À Marseille, un projet veut révolutionner l’accueil des SDF pour « ne laisser personne dehors »

Publié le 28 février 2018 à 7h19 - par

À Marseille, un projet pilote innovant veut révolutionner l’accueil des 12 000 SDF de la ville, en remplaçant l’hébergement d’urgence par un logement durable grâce à des mises à disposition de bâtiments publics. L’ambition : « ne laisser personne dehors », résument ses promoteurs.

À Marseille, un projet veut révolutionner l'accueil des SDF pour "ne laisser personne dehors"

« On veut offrir un logement temporaire digne à tous les SDF, sans restriction, et sortir de la logique de la « file d’attente » du 115 », explique Marthe Pommié, à la tête du « Lab zéro », un laboratoire d’innovation publique financé par l’État et coordonné par la préfecture de région et les consultants de Marseille Solutions, qui se veulent des « accélérateurs d’optimisme ».

En un an, le « Lab zéro » a déjà mis à disposition un bâtiment public vide, la résidence Bernard du Bois, dans le centre de Marseille. En septembre, la structure veut y héberger 80 à 120 personnes, mais aussi y louer des espaces à des entreprises et confier à une association un restaurant accessible à tous.

« On viendra dans ce lieu pour y loger, mais aussi pour manger pour 5 euros ou pour travailler, on ne cloisonne pas les SDF », détaille Marthe Pommié.

Chaque personne ou famille accueillie pourra rester plusieurs mois dans son appartement, sans avoir chaque matin à appeler le 115, et sera accompagnée par des travailleurs sociaux pour trouver un logement pérenne. « On ne gère pas des lits mais des personnes », assure Marthe Pommié.
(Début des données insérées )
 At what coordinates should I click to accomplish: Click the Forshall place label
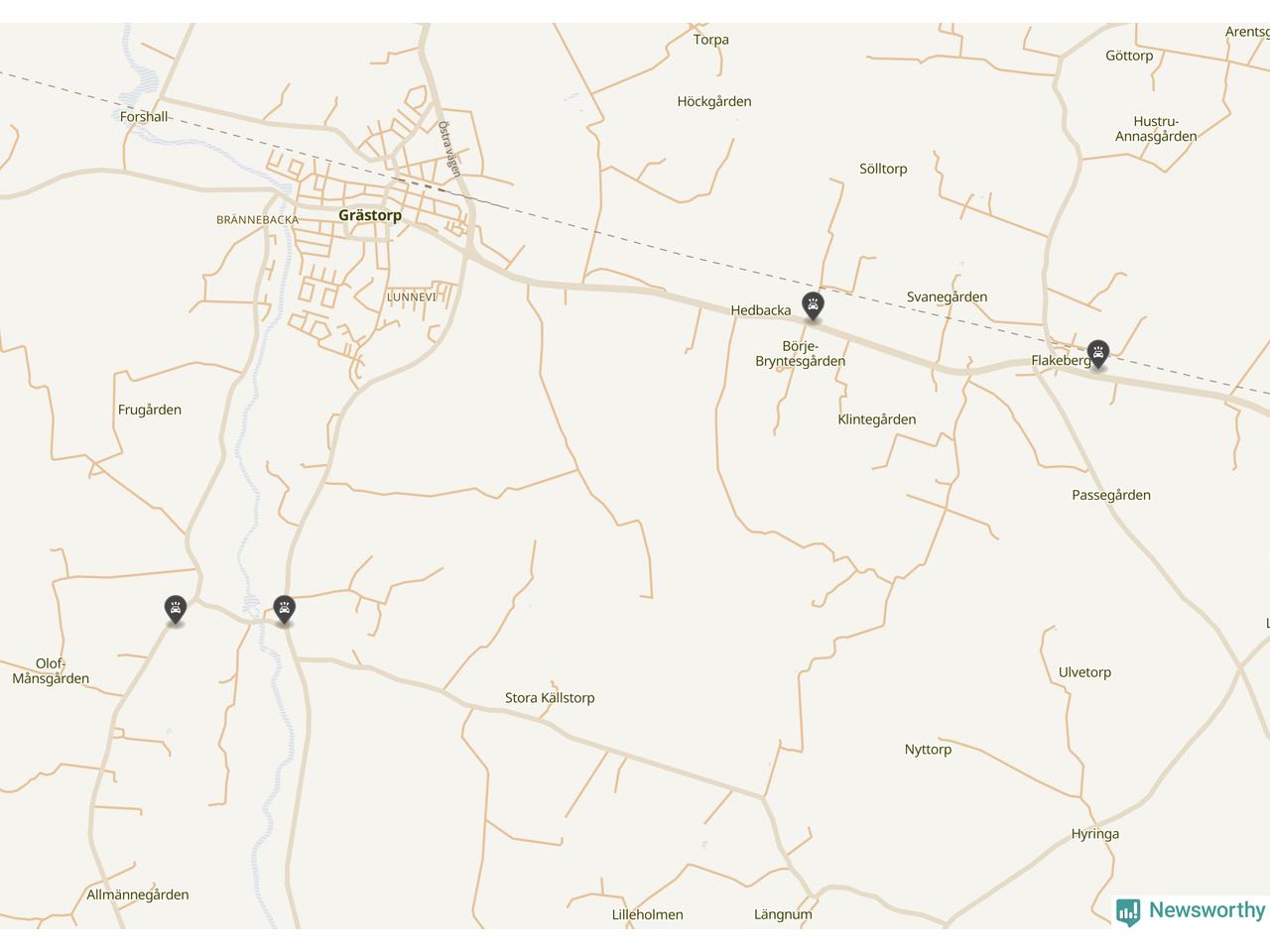(x=144, y=117)
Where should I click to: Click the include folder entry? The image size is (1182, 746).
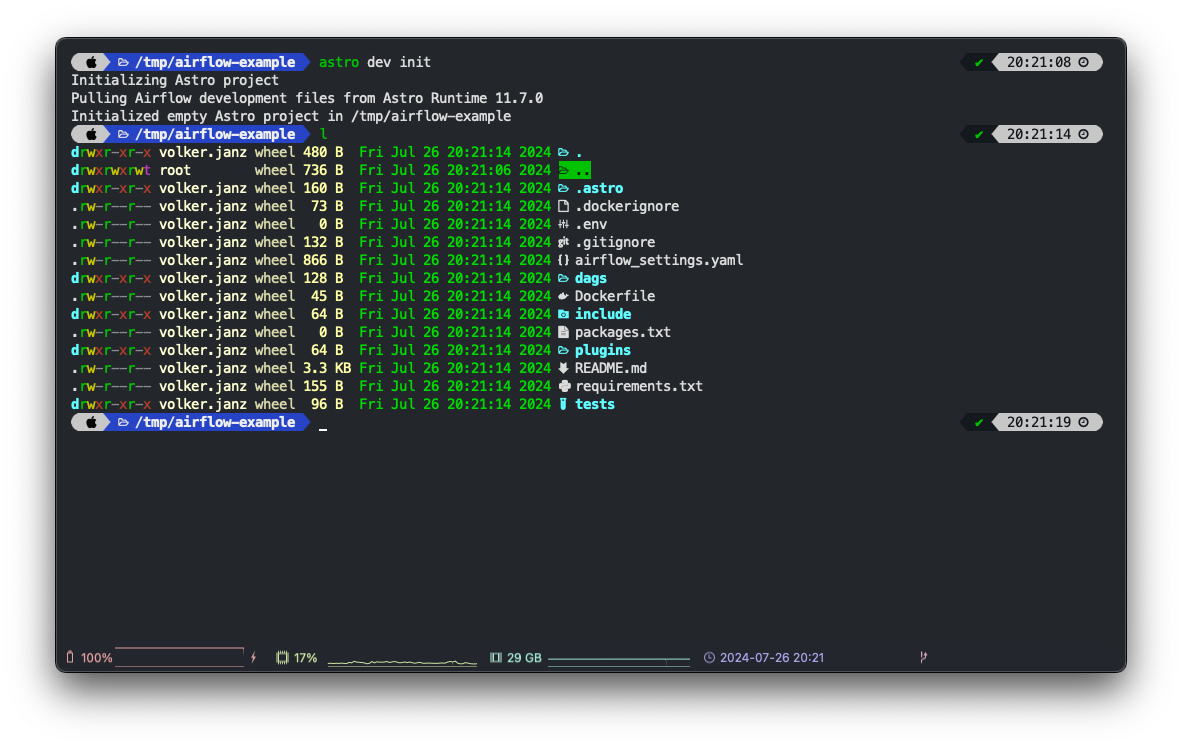(603, 314)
Pour atteindre son objectif « zéro SDF » d’ici 10 ans – sur lequel beaucoup se sont déjà cassé les dents – le « Lab zéro » veut mettre à disposition rapidement d’autres bâtiments publics, en prouvant que ces occupations temporaires sont doublement bénéfiques : elles génèrent une économie locale, et sont rentables pour l’État, qui dépense 150 000 euros par an et par bâtiment en moyenne pour entretenir un patrimoine immobilier vide qui se dégrade.

« Agir dès la rupture »

Le laboratoire, qui a remporté un appel à projets du gouvernement pour la création de 12 laboratoires d’innovation publique en France en 2017 et a un budget de 170 000 euros pour 18 mois, participe au bouillonnement d’initiatives pour les SDF que connaît la cité phocéenne depuis le succès du programme « Un chez-soi d’abord ». Cette expérience scientifique à l’origine promettait de faire faire des économies à la société en logeant des sans-abris atteints de troubles psychiatriques.

« On a la fausse impression qu’un SDF à la rue ne coûte rien, mais en fait, ses séjours à l’hôpital, en prison, l’hébergement et les soins d’urgence coûtent très cher », assure Aurélie Tinland, psychiatre à l’AP-HM, qui a lancé le programme « Un chez-soi d’abord » et participe maintenant au « Lab zéro ».

« De voir qu’un projet expérimental comme « Un chez-soi d’abord » pouvait devenir une politique publique, ça nous a donné envie d’aller plus loin », raconte-t-elle, alors que la petite expérience marseillaise est aujourd’hui au cœur du Plan logement 2018-2022 du gouvernement.

En parallèle du projet « zéro SDF », le laboratoire va tester dès mai sur une centaine de personnes pour la première fois à la rue, un autre projet : « urgences sociales », pour intervenir avant la clochardisation.

« On veut agir dès la rupture », explique Aurélie Tinland. « On voit les gens se dégrader très rapidement dehors », déplore cette psychiatre qui travaille en équipe de rue.

En collaboration avec le Samu social et les Services Intégrés d’Accueil et d’Orientation (SIAO), qui reçoivent les appels d’urgence de personnes sans-abri, l’idée est de trouver immédiatement aux « primo-appelants » une solution d’hébergement.

« Les foyers sont sales, on y rencontre des SDF qui font peur, c’est un parcours délétère et traumatisant qui se met en place et qu’on veut éviter à des gens qui parfois n’ont pas un gros problème au départ », assure Aurélie Tinland. Grâce à une plateforme de captation de logement, qui fait appel notamment à du « particulier à particulier solidaire », le lab veut casser cette « spirale ».

« Tous les acteurs du social s’organisent autour de cette idée, car eux aussi veulent retrouver du sens dans leur métier », conclut Aurélie Tinland.